### Supplied material
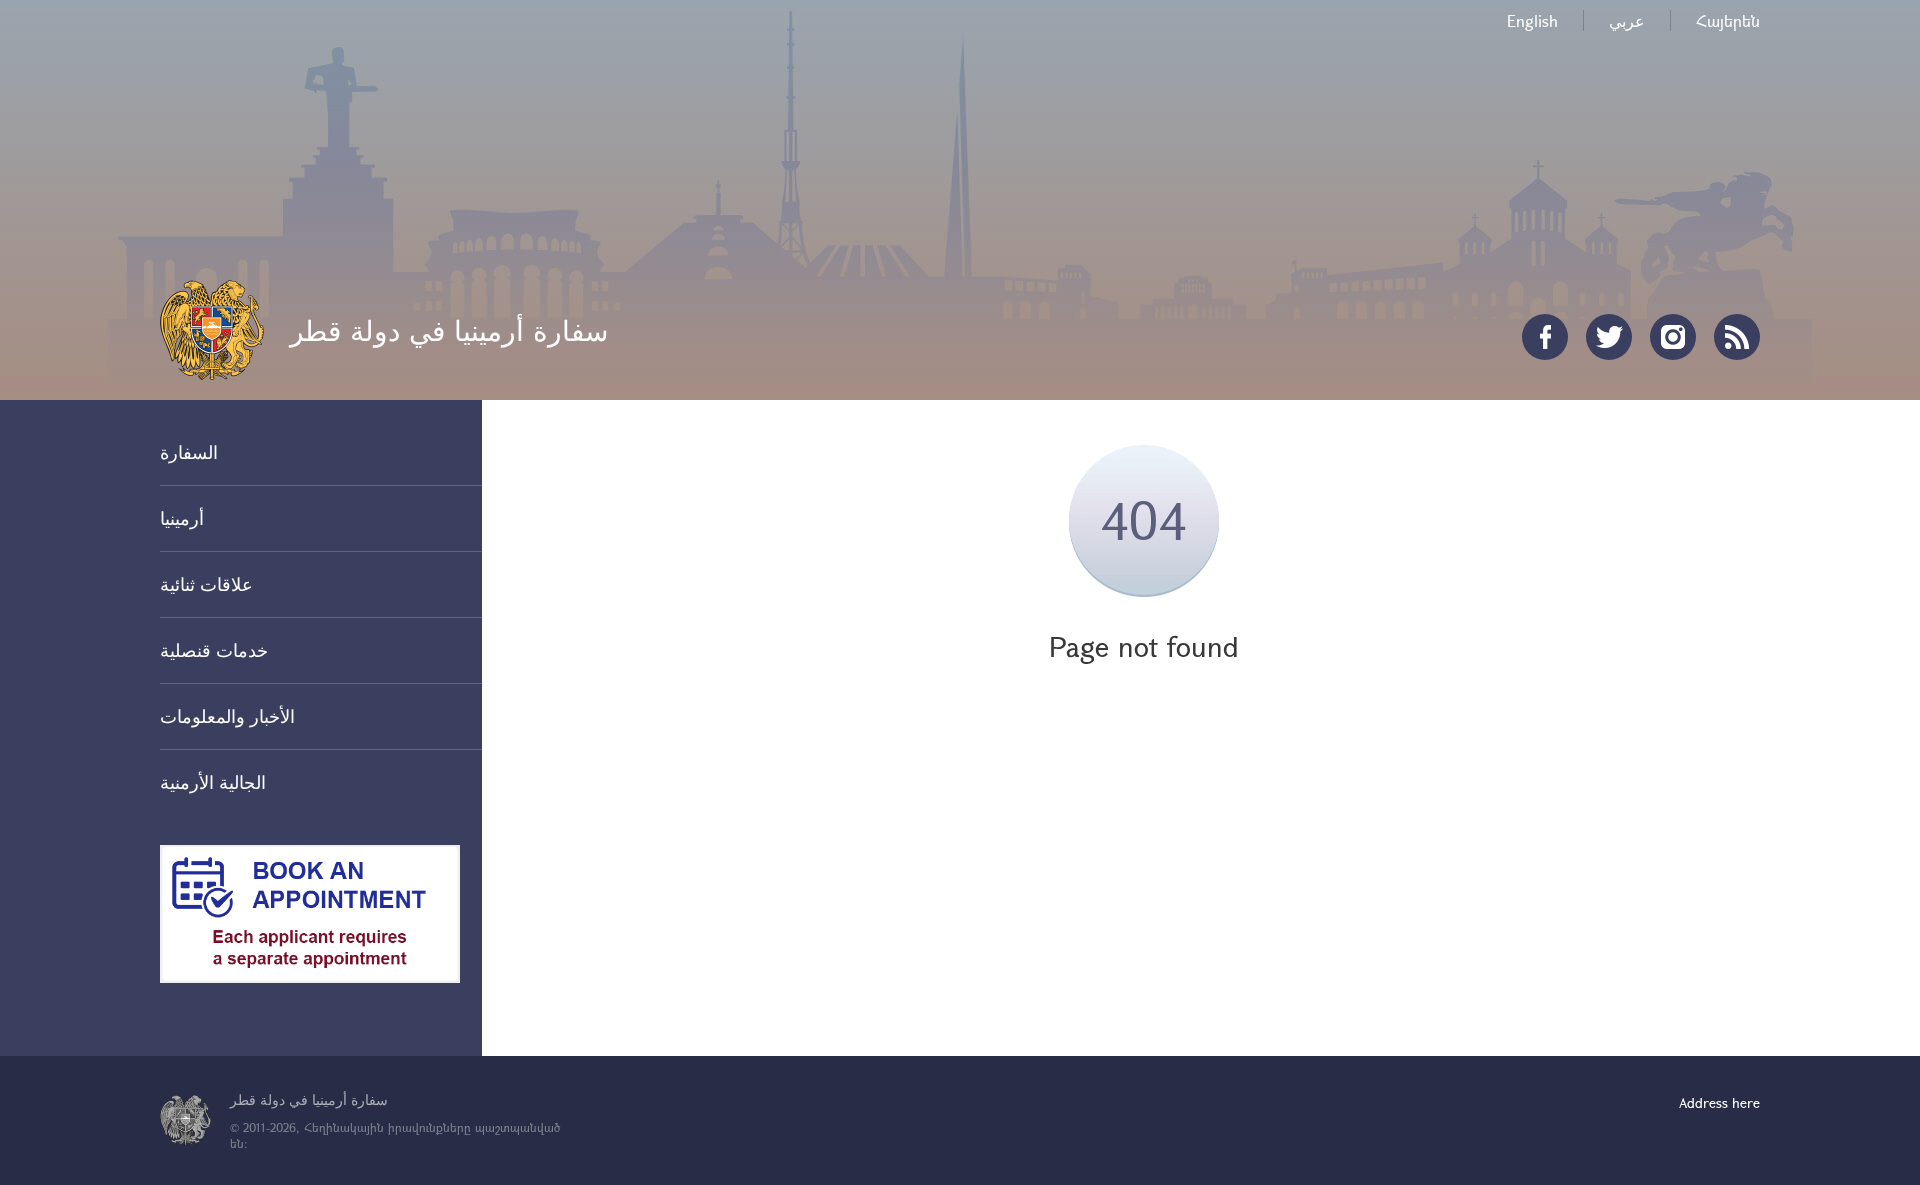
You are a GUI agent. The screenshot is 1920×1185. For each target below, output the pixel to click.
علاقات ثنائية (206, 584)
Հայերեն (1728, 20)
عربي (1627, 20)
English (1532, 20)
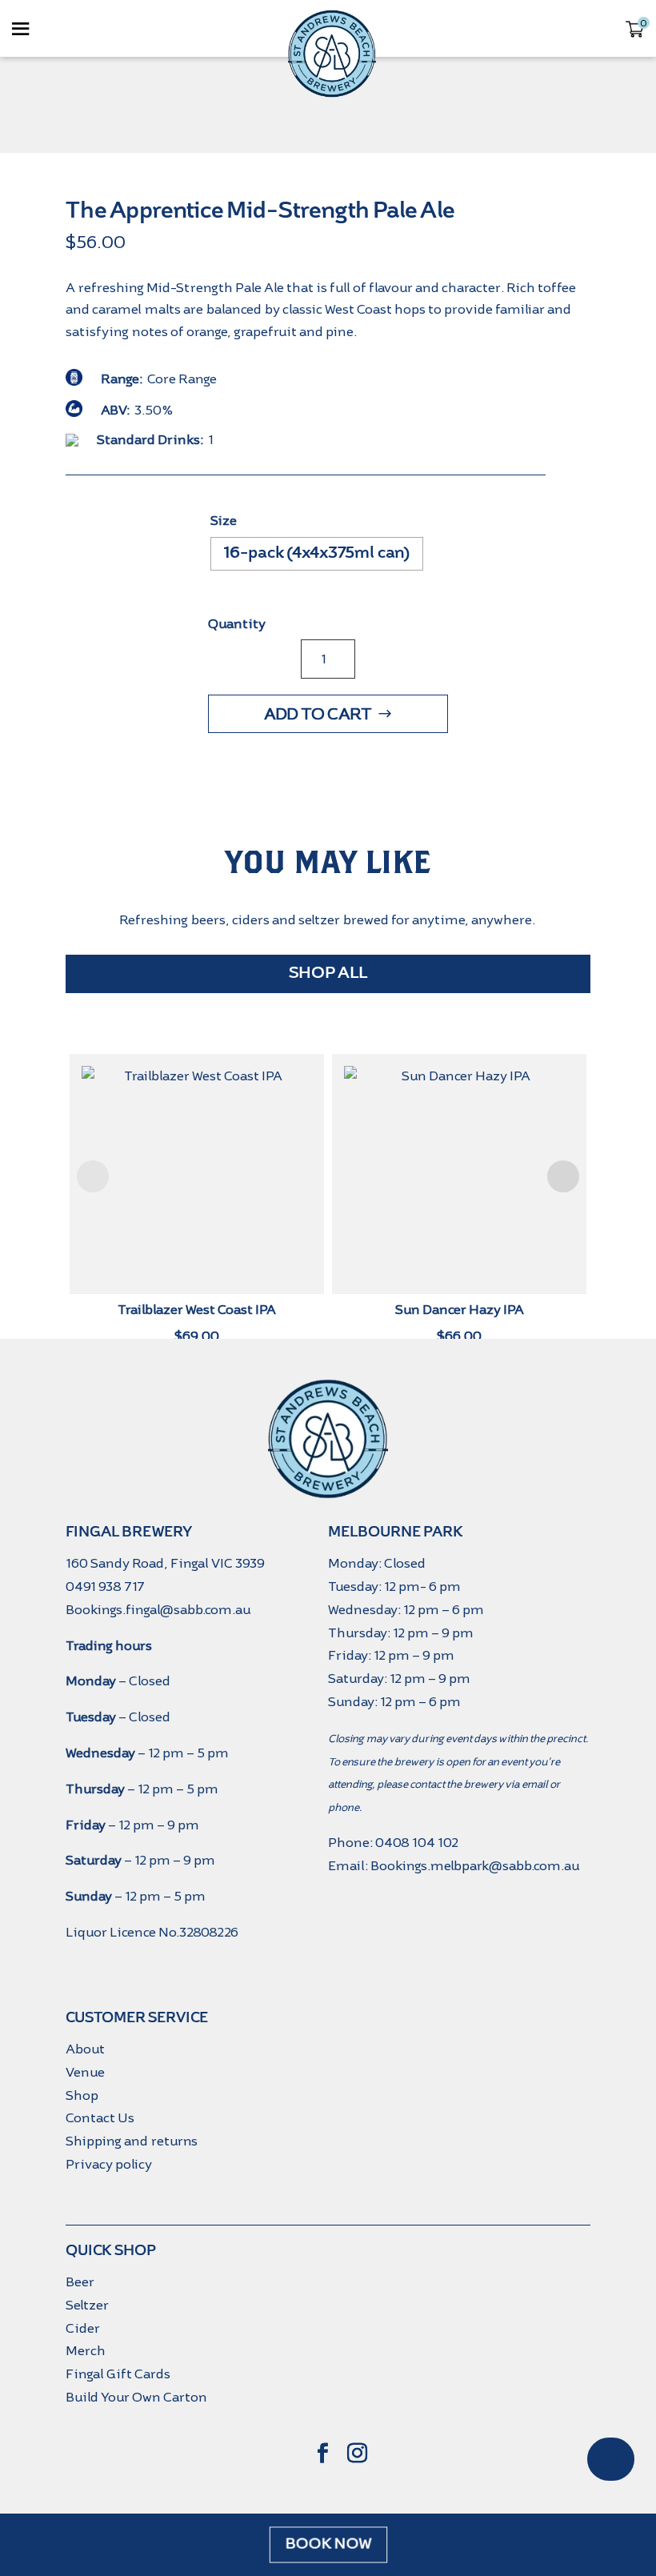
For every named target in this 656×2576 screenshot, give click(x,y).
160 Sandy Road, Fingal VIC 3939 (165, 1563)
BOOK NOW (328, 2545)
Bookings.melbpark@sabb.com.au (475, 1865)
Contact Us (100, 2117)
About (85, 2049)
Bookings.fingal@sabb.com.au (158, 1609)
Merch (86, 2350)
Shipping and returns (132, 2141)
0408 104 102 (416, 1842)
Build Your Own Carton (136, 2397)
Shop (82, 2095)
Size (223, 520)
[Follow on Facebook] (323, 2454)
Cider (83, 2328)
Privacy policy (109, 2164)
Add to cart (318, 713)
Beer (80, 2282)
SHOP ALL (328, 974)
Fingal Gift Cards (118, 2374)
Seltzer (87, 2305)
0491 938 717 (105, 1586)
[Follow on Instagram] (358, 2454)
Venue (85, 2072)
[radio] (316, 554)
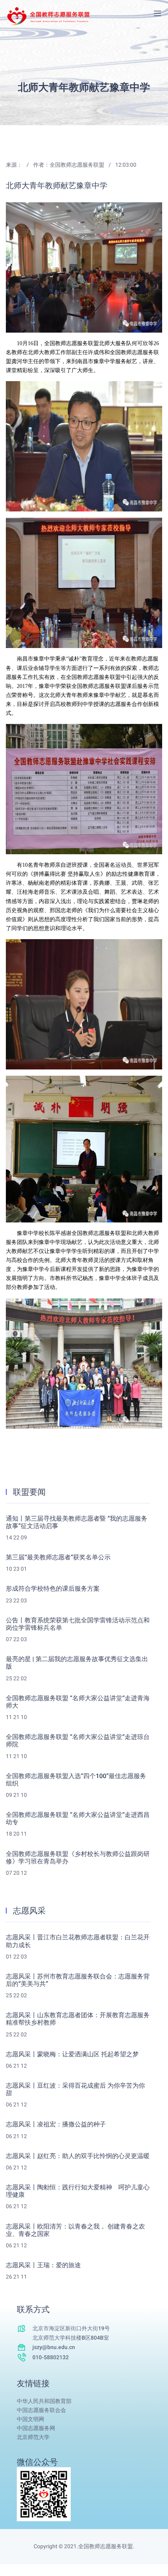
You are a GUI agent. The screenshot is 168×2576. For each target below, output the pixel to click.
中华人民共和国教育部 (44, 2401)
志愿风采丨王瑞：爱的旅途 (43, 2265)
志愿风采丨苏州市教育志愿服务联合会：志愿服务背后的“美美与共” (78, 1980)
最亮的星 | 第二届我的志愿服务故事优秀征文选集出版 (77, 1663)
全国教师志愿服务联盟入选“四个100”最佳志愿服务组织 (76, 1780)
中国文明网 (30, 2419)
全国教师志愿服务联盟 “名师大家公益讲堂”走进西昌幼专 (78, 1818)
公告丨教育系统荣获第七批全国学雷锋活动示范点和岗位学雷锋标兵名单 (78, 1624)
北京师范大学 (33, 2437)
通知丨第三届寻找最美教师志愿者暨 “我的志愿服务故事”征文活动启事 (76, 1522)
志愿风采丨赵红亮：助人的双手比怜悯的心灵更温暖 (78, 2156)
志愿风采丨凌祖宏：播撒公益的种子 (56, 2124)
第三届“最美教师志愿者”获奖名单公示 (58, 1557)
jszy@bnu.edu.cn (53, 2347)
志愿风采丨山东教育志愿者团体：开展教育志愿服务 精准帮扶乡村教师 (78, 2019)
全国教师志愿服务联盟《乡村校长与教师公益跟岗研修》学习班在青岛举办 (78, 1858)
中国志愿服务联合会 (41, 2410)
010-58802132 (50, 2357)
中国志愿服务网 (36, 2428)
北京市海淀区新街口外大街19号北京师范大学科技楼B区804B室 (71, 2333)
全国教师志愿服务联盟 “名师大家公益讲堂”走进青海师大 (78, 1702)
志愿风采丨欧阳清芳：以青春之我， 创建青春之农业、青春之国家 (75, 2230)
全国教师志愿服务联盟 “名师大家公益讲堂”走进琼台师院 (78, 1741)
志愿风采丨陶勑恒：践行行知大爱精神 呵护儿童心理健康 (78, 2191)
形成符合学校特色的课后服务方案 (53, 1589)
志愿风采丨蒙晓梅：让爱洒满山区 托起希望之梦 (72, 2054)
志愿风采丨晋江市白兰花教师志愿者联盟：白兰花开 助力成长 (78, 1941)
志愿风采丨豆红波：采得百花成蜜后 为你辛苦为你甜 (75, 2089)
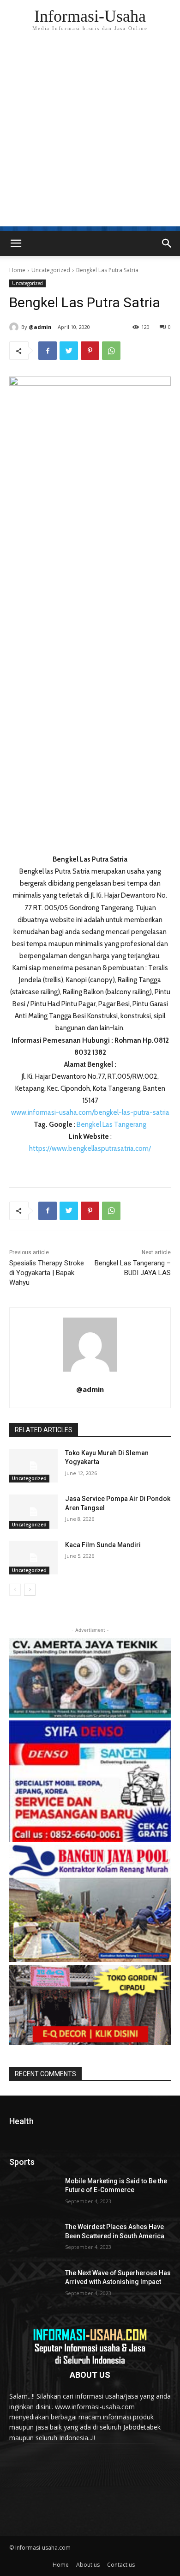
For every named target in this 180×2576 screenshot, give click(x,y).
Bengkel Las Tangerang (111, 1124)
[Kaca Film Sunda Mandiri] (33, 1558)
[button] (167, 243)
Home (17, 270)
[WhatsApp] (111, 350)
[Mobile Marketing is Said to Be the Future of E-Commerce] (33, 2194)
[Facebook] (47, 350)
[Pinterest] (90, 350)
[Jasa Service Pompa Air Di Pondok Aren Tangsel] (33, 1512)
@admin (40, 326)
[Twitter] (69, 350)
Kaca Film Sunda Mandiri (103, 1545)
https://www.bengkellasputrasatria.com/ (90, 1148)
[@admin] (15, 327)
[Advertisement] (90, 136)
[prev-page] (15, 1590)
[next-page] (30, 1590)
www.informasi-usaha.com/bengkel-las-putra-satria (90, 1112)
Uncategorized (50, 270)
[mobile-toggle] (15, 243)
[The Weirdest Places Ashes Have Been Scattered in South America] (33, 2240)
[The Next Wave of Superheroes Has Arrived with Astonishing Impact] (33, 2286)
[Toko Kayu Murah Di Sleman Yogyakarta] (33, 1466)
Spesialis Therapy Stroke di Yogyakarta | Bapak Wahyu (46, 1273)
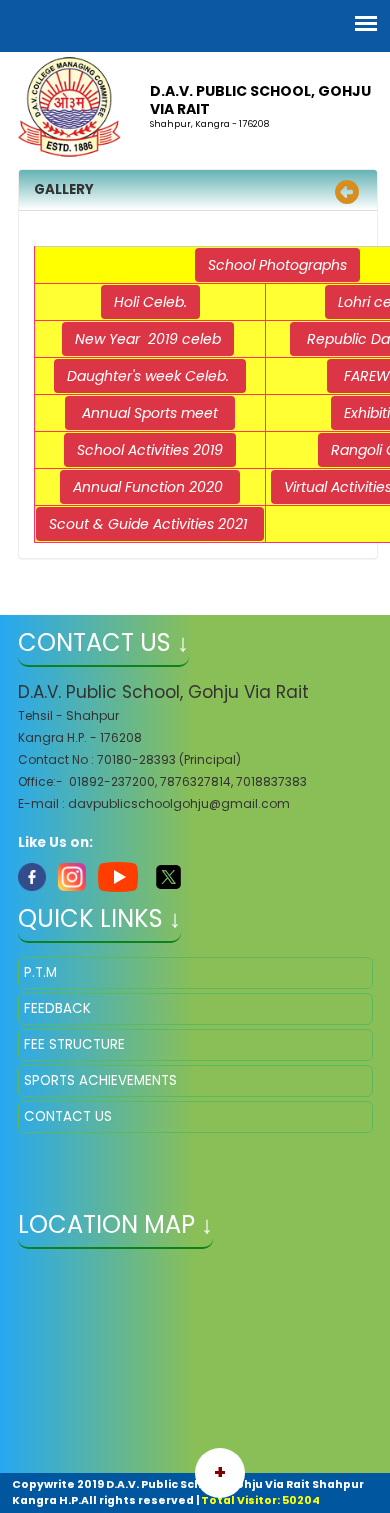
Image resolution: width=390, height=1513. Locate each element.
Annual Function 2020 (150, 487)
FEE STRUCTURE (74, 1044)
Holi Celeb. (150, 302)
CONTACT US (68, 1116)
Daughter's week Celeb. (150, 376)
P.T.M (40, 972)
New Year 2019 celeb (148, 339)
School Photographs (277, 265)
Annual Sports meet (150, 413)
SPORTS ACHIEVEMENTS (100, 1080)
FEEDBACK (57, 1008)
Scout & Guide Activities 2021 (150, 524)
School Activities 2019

### Task item
Return every entry above exactly as written, minus the pictures.

### Solution to this task
You are a GUI agent. The screenshot is 1920×1185. For each target below, output the pixel to click.
علاقات ثنائية (206, 584)
Հայերեն (1728, 20)
عربي (1627, 20)
English (1532, 20)
For every named target in this 656×2576 screenshot, give click(x,y).
160 Sandy Road, Fingal VIC 3939 (165, 1563)
BOOK NOW (328, 2545)
Bookings.melbpark@sabb.com.au (475, 1865)
Contact Us (100, 2117)
About (85, 2049)
Bookings.fingal@sabb.com.au (158, 1609)
Merch (86, 2350)
Shipping and returns (132, 2141)
0408 104 102 (416, 1842)
Build Your Own Carton (136, 2397)
Shop (82, 2095)
Size (223, 520)
[Follow on Facebook] (323, 2454)
Cider (83, 2328)
Privacy policy (109, 2164)
Add to cart (318, 713)
Beer (80, 2282)
SHOP ALL (328, 974)
Fingal Gift Cards (118, 2374)
Seltzer (87, 2305)
0491 938 717 (105, 1586)
[Follow on Instagram] (358, 2454)
Venue (85, 2072)
[radio] (316, 554)
You are a GUI agent. The screenshot is 168×2576. For each target below, output the pixel to click.
中华人民共和国教育部 (44, 2401)
志愿风采丨王瑞：爱的旅途 (43, 2265)
志愿风采丨苏州市教育志愿服务联合会：志愿服务背后的“美美与共” (78, 1980)
最亮的星 | 第二届我的志愿服务故事优秀征文选集出版 (77, 1663)
全国教师志愿服务联盟入选“四个100”最佳志愿服务组织 (76, 1780)
中国文明网 (30, 2419)
全国教师志愿服务联盟 “名师大家公益讲堂”走进西昌幼专 (78, 1818)
公告丨教育系统荣获第七批全国学雷锋活动示范点和岗位学雷锋标兵名单 (78, 1624)
北京师范大学 (33, 2437)
通知丨第三届寻找最美教师志愿者暨 “我的志愿服务故事”征文活动启事 (76, 1522)
志愿风采丨赵红亮：助人的双手比怜悯的心灵更温暖 (78, 2156)
志愿风采丨凌祖宏：播撒公益的种子 (56, 2124)
第三届“最美教师志愿者”获奖名单公示 (58, 1557)
jszy@bnu.edu.cn (53, 2347)
志愿风采丨山东教育志愿者团体：开展教育志愿服务 精准帮扶乡村教师 (78, 2019)
全国教师志愿服务联盟《乡村校长与教师公益跟岗研修》学习班在青岛举办 (78, 1858)
中国志愿服务联合会 (41, 2410)
010-58802132 (50, 2357)
中国志愿服务网 (36, 2428)
北京市海淀区新街口外大街19号北京师范大学科技楼B区804B室 (71, 2333)
全国教师志愿服务联盟 “名师大家公益讲堂”走进青海师大 (78, 1702)
志愿风采丨欧阳清芳：以青春之我， 创建青春之农业、青春之国家 (75, 2230)
全国教师志愿服务联盟 “名师大家公益讲堂”走进琼台师院 (78, 1741)
志愿风采丨陶勑恒：践行行知大爱精神 呵护儿童心理健康 (78, 2191)
形成符合学校特色的课后服务方案 (53, 1589)
志愿风采丨蒙晓梅：让爱洒满山区 托起希望之梦 (72, 2054)
志愿风采丨晋江市白兰花教师志愿者联盟：白兰花开 助力成长 (78, 1941)
志愿风采丨豆红波：采得百花成蜜后 为你辛苦为你甜 (75, 2089)
For every named target in this 180×2576 screenshot, give click(x,y).
Bengkel Las Tangerang (111, 1124)
[Kaca Film Sunda Mandiri] (33, 1558)
[button] (167, 243)
Home (17, 270)
[WhatsApp] (111, 350)
[Mobile Marketing is Said to Be the Future of E-Commerce] (33, 2194)
[Facebook] (47, 350)
[Pinterest] (90, 350)
[Jasa Service Pompa Air Di Pondok Aren Tangsel] (33, 1512)
@admin (40, 326)
[Twitter] (69, 350)
Kaca Film Sunda Mandiri (103, 1545)
https://www.bengkellasputrasatria.com/ (90, 1148)
[@admin] (15, 327)
[Advertisement] (90, 136)
[prev-page] (15, 1590)
[next-page] (30, 1590)
www.informasi-usaha.com/bengkel-las-putra-satria (90, 1112)
Uncategorized (50, 270)
[mobile-toggle] (15, 243)
[The Weirdest Places Ashes Have Been Scattered in South America] (33, 2240)
[The Next Wave of Superheroes Has Arrived with Astonishing Impact] (33, 2286)
[Toko Kayu Murah Di Sleman Yogyakarta] (33, 1466)
Spesialis Therapy Stroke di Yogyakarta | Bapak Wahyu (46, 1273)
Image resolution: width=390, height=1513. Locate each element.
Annual Function 2020 (150, 487)
FEE STRUCTURE (74, 1044)
Holi Celeb. (150, 302)
CONTACT US (68, 1116)
Daughter's week Celeb. (150, 376)
P.T.M (40, 972)
New Year 2019 celeb (148, 339)
School Photographs (277, 265)
Annual Sports meet (150, 413)
SPORTS ACHIEVEMENTS (100, 1080)
FEEDBACK (57, 1008)
Scout & Guide Activities 2021 (150, 524)
School Activities 2019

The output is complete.